Research studies on the scale effect on triaxial strength of intact rocks are scarce, being more common those in uniaxial strength. In this paper, the authors present and briefly interpret the peak and residual strength trends on a series of triaxial tests on different size specimens (30 mm to 84 mm diameter) of an intact granitic rock at confinements ranging from 0 to 15 MPa. Peak strength tends to grow from smaller to standard-size samples (54 mm) and then diminishes for larger values at low confinement. However, a slight change in strength is observed at higher confinements. Residual strength is observed to be much less size-dependent. Additionally, this study introduces preliminary modelling approaches of these laboratory observations with the help of three-dimensional particle flow code (PFC3D) simulations based on bonded particle models (BPM). Based on previous studies, two modelling approaches have been followed.
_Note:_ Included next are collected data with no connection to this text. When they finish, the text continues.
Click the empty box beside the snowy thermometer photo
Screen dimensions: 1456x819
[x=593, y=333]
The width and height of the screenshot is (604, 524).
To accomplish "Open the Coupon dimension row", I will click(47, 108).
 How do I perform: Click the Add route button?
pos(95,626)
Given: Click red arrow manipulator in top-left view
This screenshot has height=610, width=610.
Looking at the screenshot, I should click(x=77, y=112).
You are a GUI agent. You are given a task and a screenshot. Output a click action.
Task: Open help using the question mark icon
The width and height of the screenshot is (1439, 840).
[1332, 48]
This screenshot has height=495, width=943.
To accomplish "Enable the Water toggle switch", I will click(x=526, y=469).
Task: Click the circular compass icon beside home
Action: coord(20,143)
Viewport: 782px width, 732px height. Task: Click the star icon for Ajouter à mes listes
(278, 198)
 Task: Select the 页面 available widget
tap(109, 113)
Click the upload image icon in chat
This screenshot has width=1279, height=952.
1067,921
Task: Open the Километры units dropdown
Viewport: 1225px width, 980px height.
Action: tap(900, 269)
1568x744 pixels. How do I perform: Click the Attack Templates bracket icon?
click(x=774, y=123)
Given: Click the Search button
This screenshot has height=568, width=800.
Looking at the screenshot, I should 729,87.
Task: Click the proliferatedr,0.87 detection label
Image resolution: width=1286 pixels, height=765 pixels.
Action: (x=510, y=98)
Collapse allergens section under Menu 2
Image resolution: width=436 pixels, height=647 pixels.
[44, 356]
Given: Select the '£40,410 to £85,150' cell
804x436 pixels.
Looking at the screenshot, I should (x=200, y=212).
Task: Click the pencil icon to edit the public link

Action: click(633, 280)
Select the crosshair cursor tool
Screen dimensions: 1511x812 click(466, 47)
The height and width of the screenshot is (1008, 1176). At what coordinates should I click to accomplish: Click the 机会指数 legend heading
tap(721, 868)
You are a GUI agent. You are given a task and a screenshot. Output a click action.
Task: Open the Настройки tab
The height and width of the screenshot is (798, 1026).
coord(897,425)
In the first one, the maximum and minimum particle diameter (D_max and D_min) are kept constant irrespective of the sample size, whereas in the second one, the resolution (number of particles within the sample or ϕ_v) was kept constant. Neither of these approaches properly represent the observations in actual laboratory tests, even if both of them show some interesting capabilities reported in this document. Eventually, some suggestions are provided to proceed towards improving modelling approaches to represent observed scale effects.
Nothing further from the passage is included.